Kilkenny once boasted dozens of narrow passageways with evocative names such as Pennyfeather, Gooseberry, and Motty Lanes, and today its dark nooks are known as “slips”. Market Slip and Butter Slip, the latter flanked with the stalls of butter vendors in the early 1600s, retain their distinctive qualities with arched entries and flights of stone steps.

Galway can trace the origins of Kirwan’s Lane to the 16th century and it is believed to be one of five surviving medieval lanes out of an original 14. In the same city, Buttermilk Lane was an upmarket street providing lodgings for visiting dignitaries. The first-floor oriel window near the top of the lane was referred to as “O’Connell’s Window”, after Daniel O’Connell lodged there on his visit to Galway to address a monster meeting. During the early decades of the 1700s it was known as Shoemaker’s Lane and later Broguemaker’s Lane.

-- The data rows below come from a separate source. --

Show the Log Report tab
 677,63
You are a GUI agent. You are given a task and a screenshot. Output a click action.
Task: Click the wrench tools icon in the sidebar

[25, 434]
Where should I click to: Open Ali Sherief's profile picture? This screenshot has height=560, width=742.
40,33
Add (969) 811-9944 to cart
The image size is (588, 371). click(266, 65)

Today the lanes are thronged with cafes, bakeries, vibrant pubs and buskers, but are not only the prerogative of cities. Narrow thoroughfares have long been an intrinsic part of towns such as Enniskillen and Athlone – to name but two – and have maintained an attachment to their history. In Enniskillen the past is infused with a fresh energy where signboards reflect names of businesses such as Brewery Lane (later Queen’s Street), Magee’s Yard, Regal Pass, Nugent’s Entry, and Preaching Lane in memory of John Wesley.

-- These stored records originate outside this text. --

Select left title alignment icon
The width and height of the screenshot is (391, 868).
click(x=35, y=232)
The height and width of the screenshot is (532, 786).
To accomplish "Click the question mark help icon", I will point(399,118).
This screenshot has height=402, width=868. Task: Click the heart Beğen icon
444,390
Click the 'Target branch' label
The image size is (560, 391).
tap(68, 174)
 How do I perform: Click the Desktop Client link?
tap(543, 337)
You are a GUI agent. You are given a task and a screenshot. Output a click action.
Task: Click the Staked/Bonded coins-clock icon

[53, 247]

In the midlands, hidden off one of Athlone’s main streets, Friary Lane and Lloyd’s Lane slope down to the Shannon. Deserted shopfronts along Connaught Street, on the Roscommon side of town, now display in their windows historic information and sepia photographs. At one stage there was a network of laneways off the street including College, Mary’s, Cemetery and Pipe Lanes, while Harry’s Lane, also called McCracken’s Lane, is a steep path with walls sprouting red valerian.

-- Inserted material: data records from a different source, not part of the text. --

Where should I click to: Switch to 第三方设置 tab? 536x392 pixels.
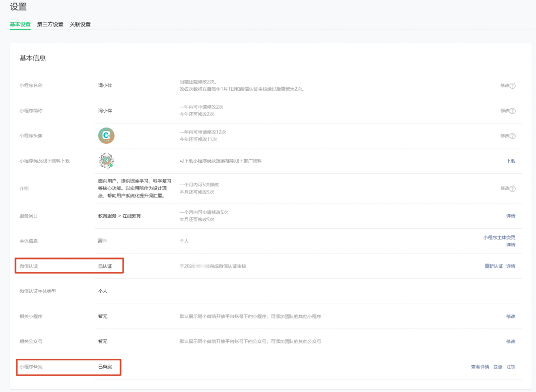pyautogui.click(x=50, y=24)
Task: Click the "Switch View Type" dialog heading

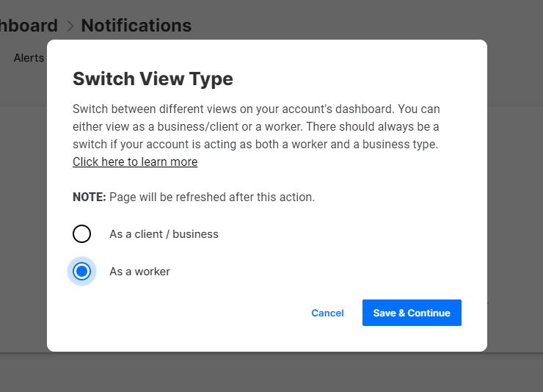Action: (x=153, y=79)
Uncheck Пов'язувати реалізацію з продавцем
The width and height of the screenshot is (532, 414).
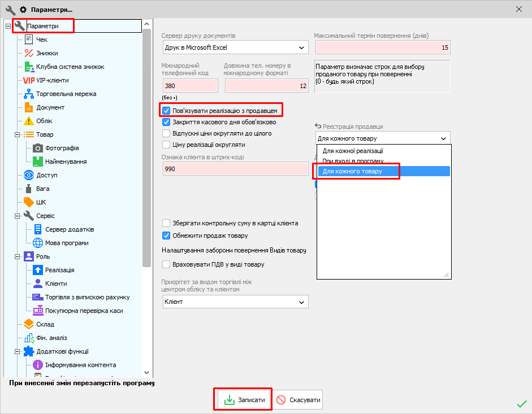coord(166,111)
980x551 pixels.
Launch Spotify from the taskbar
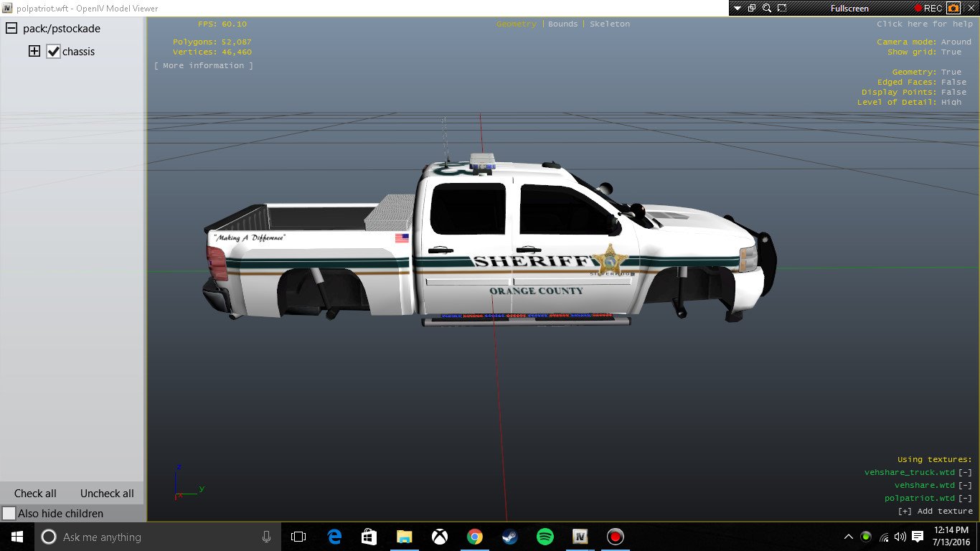[545, 537]
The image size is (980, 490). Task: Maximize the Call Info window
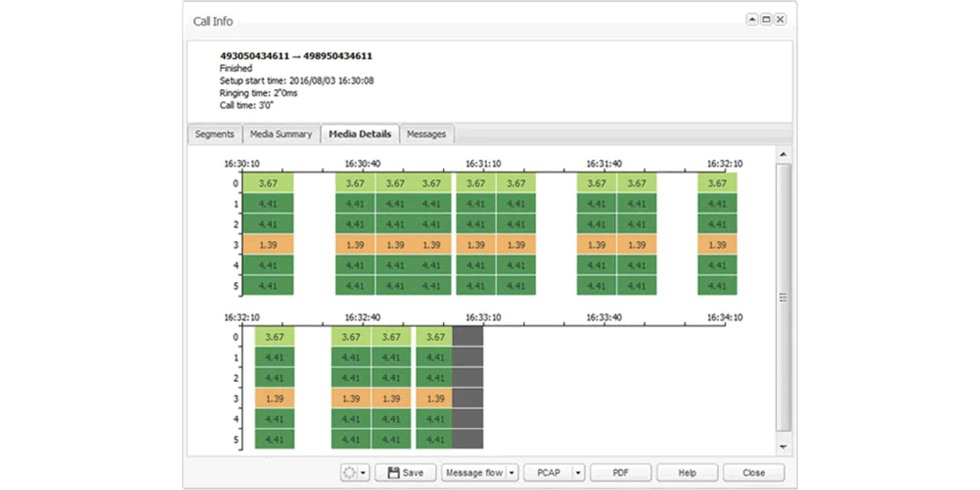click(x=767, y=19)
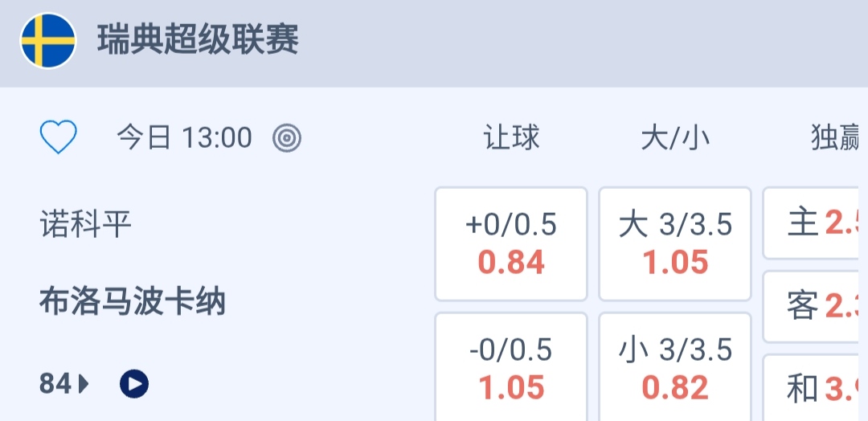868x421 pixels.
Task: Select the 独赢 moneyline column header
Action: pyautogui.click(x=836, y=138)
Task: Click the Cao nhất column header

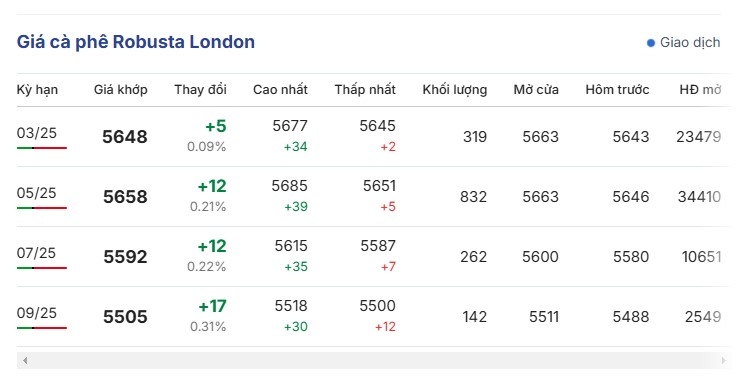Action: (281, 90)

Old lanes are imbued with echoes of the footsteps and laughter of our ancestors. The artistic community is drawn to them and in his poetry the Athlone writer Desmond Egan celebrates them:

“as from a garden of original grace and sin something /of twisty lanes of oblique streets/of voices calm as the landscape/a walk a spiritual accent/lingers in fingerprints everywhere.”